2015 Resolutions for Baltimore: Carol Ott

City Paper

Because I made a resolution that 2015 will be the Year of the Neighborhoods, I’d like to ask the City Council and the mayor to join me by making their own resolution to commit the attention and money necessary toward the goal of affordable housing for Baltimore’s working families. Let’s resolve to work together and clean up our city’s vulnerable neighborhoods by instituting a program where middle-income affordable rental housing can coexist with homeowner-occupied homes.

Baltimore has a median income of approximately $40,000 and a per-capita income of less than $25,000 (compared to the state median income of almost $74,000 and per-capita income of almost $37,000), yet “affordable” housing rental rates are based on a percentage of the Metropolitan Statistical Area median income, set by the federal Department of Housing and Urban Development (HUD). This number does not take into account the local economic climate of each municipality, and therefore sets a “fair market” rent that is out of reach of most working families that earn close to, or even above, the median income. And many of those families do not qualify for subsidized housing, not that we have much of it available anyway. We must shore up our lower-middle and middle class in order to create a broader tax base. Otherwise, we can expect more attempts by the city to cut services such as the fire department, rec centers, parks, and trash collection. 

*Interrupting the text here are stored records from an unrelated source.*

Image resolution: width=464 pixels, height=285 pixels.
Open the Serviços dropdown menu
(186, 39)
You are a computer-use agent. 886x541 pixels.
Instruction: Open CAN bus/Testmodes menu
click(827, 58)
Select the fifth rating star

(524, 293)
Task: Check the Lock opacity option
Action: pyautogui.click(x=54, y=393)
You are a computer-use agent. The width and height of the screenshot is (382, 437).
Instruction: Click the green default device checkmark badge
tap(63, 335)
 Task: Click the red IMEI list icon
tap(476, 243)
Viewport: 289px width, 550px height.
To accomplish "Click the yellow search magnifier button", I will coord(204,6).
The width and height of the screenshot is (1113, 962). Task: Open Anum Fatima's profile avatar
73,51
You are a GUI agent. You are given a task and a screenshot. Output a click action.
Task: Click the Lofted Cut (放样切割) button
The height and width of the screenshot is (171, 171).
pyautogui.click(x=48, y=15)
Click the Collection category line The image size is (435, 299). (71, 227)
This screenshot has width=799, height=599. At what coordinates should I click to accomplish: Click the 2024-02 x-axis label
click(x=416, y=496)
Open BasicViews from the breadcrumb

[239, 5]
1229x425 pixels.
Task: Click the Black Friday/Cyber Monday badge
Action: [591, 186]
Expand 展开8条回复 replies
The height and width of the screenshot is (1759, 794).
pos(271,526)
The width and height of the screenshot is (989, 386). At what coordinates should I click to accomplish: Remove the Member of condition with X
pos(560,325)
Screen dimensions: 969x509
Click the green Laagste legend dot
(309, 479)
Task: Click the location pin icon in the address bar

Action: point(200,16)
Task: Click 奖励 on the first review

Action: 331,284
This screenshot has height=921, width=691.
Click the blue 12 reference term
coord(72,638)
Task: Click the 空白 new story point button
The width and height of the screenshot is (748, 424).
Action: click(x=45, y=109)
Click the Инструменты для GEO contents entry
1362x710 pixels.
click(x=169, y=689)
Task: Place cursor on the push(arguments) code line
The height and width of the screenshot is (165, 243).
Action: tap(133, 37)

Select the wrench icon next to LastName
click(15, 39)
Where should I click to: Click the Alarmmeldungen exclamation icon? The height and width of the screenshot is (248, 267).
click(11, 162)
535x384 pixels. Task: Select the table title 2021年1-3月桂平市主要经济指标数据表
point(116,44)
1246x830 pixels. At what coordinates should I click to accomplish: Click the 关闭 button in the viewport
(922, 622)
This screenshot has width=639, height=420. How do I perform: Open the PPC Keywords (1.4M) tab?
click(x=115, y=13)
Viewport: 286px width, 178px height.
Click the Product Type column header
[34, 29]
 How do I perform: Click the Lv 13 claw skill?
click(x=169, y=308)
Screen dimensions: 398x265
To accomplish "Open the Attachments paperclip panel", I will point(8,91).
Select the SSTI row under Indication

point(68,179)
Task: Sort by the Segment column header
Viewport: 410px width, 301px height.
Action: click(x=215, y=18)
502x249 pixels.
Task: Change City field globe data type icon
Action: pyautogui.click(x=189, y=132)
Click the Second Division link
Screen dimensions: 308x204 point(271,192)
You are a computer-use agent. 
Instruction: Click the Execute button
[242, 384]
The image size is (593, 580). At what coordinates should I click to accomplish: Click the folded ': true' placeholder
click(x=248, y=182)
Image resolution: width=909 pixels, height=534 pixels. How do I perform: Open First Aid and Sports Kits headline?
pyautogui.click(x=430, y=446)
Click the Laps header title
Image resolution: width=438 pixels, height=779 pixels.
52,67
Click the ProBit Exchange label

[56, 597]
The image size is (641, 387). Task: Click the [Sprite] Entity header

The city has focused on downtown and our higher-income neighborhoods, at great taxpayer expense. Now we need to focus time and attention—and yes, money—on our struggling neighborhoods in East and West Baltimore, neighborhoods where people are born, people die, where people celebrate the best and mourn the worst moments of their lives. Many of our communities are dying, and many of them are worth saving. Their proximity to downtown, their architecture, their sense of community despite being ignored by the rest of the city for so long—these things are worth celebrating and developing.

A partnership between Baltimore Develop-ment Corporation, Baltimore Housing, and large developers could make huge inroads into cleaning up our city’s marginal neighborhoods, and provide housing for low- to moderate-income working families. For every Harbor Point TIF and PILOT, a developer and the city should be required to spend a percentage, maybe 1 percent, of the total in a community that needs affordable housing. Once that neighborhood is stabilized, move onto the next. Making sure our working families have safe, affordable housing will increase the tax base and make our neighborhoods safer, making our city better in a way that’s sustainable. 

The city created its Vacants to Value program in 2010, with much fanfare.  However, research into who is purchasing the city-owned vacants paints a not-so-rosy picture. One of the largest “company” purchasers is the city’s Housing Authority. One of the largest individual purchasers is a disbarred attorney who testified in Federal Court that he and a group of other attorneys participated in a municipal auction bid-rigging scheme. Taxpayers cannot continue footing the bill for court proceedings and sham municipal auctions—we need to clear the way for honest businesses and honest individuals who want to call our city home. 

We cannot allow the further destabilization of our neighborhoods and our tax base through city neglect and waste. We must resolve to change our way of thinking about these homes and these neighborhoods, in order to make our city safer and stronger – for all its residents. 

Carol Ott is the Director of Housing Policy Watch.